Tables in pdf files are not converted properly
I converted a pdf-file with lots of table to markdown. I had expected that markitdown would handle tables gracefully. For example, the following table:
Should be converted into markdown like so:
| Register name | Description | Offset Address |
|---------------|---------------------------------|----------------|
| FMC_ACCTRL | Flash access control register | 0x00 |
| FMC_KEY | Flash key register | 0x04 |
| FMC_OPTKEY | Flash option key register | 0x08 |
| FMC_STS | Flash state register | 0x0C |
| FMC_CTRL | Flash control register | 0x10 |
| FMC_OPTCTRL | Flash option control register | 0x14 |
However, what I get from markitdown is this:
Register address mapping
Table 14 FMC Register Address Mapping
Register name
Description
Offset Address
FMC_ACCTRL
Flash access control register
FMC_KEY
Flash key register
FMC_OPTKEY
Flash option key register
FMC_STS
FMC_CTRL
Flash state register
Flash control register
FMC_OPTCTRL
Flash option control register
0x00
0x04
0x08
0x0C
0x10
0x14
The number 3.6 in the title is gone. But what's worse: the entire table is spread out.
+1
+1
+1
+1
+1
hi all, please consider using emoji thumbsup - no one likes to see a page of +1 comments
it might use pdf2md lib like pdfplumber, can tell me other ppt2md resposity ?
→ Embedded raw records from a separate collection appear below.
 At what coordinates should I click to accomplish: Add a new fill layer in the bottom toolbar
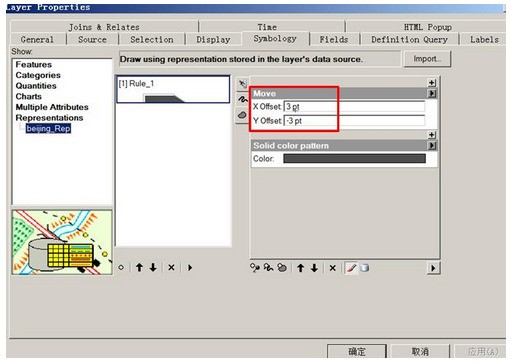(282, 268)
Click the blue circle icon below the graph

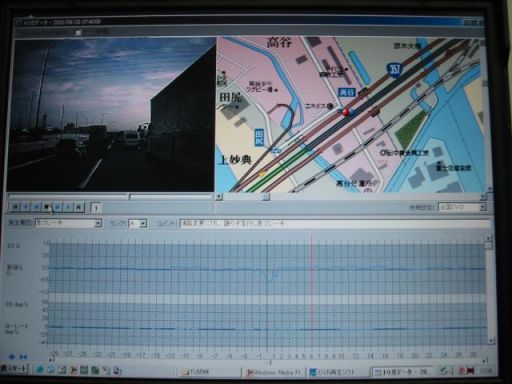pyautogui.click(x=12, y=357)
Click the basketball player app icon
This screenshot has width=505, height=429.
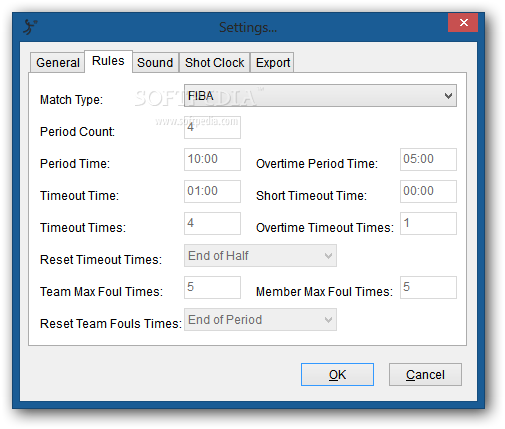30,27
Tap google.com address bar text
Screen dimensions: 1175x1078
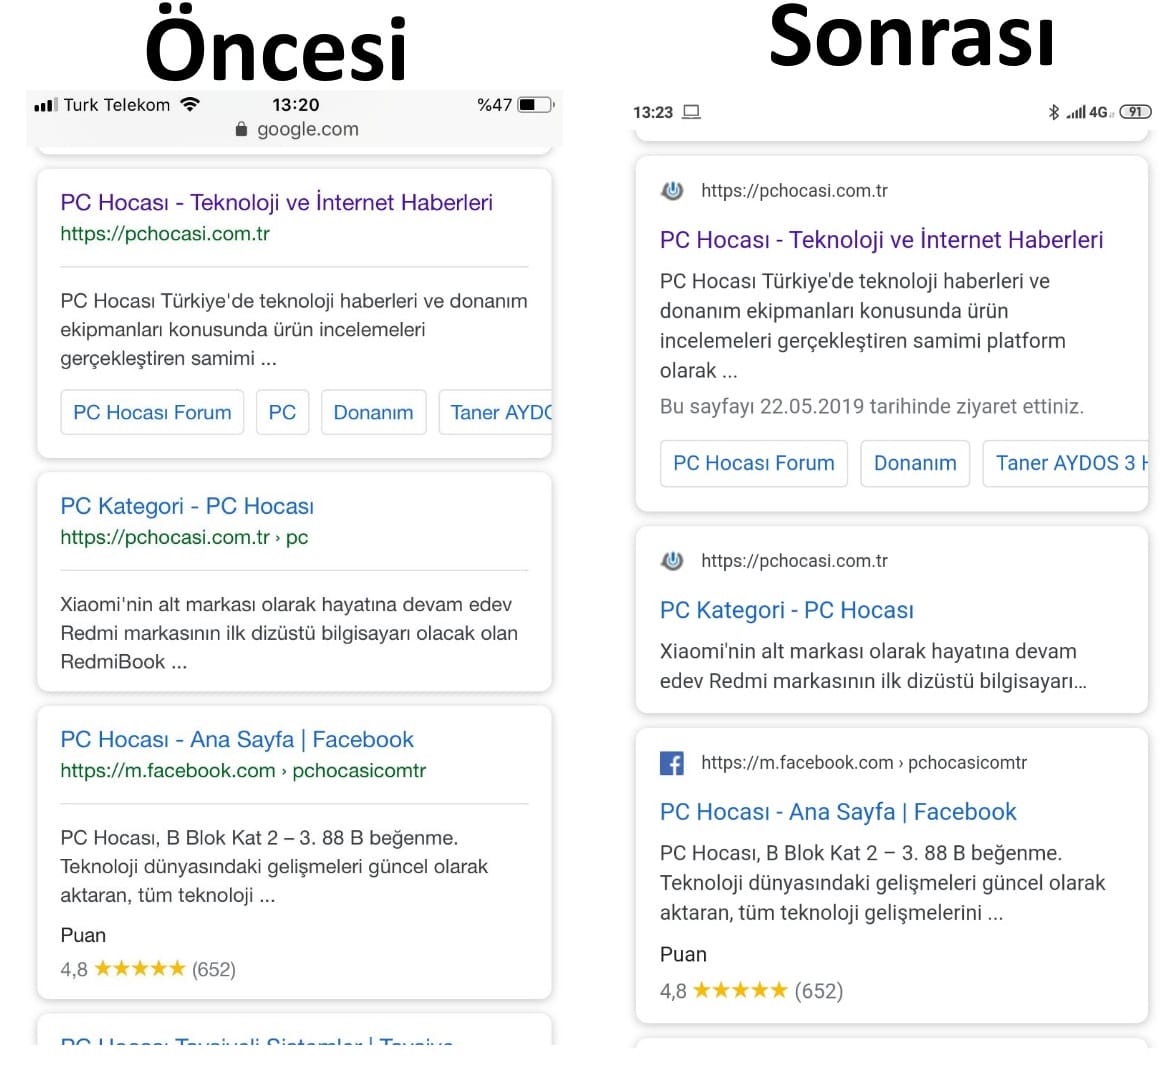[307, 129]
Can we get the official answer to this, are tables in PDF's not supported? Are they gonna be supported? What is the best alternative? Thanks
If you look at the PDF converter code, it's just a simple call to pdfminer: https://github.com/microsoft/markitdown/blob/3fcd48cdfc651cbf508071c8d2fb7d82aeb075de/packages/markitdown/src/markitdown/converters/_pdf_converter.py#L76-L78
pdfminer's not as powerful as other PDF-to-text Python packages like PyMuPDF, for example.
Unless Microsoft uses a different PDF-to-text package or develops their own, I don't think tables in PDFs will be supported for a long while. (FWIW, Microsoft can't just use PyMuPDF because of its AGPL license.)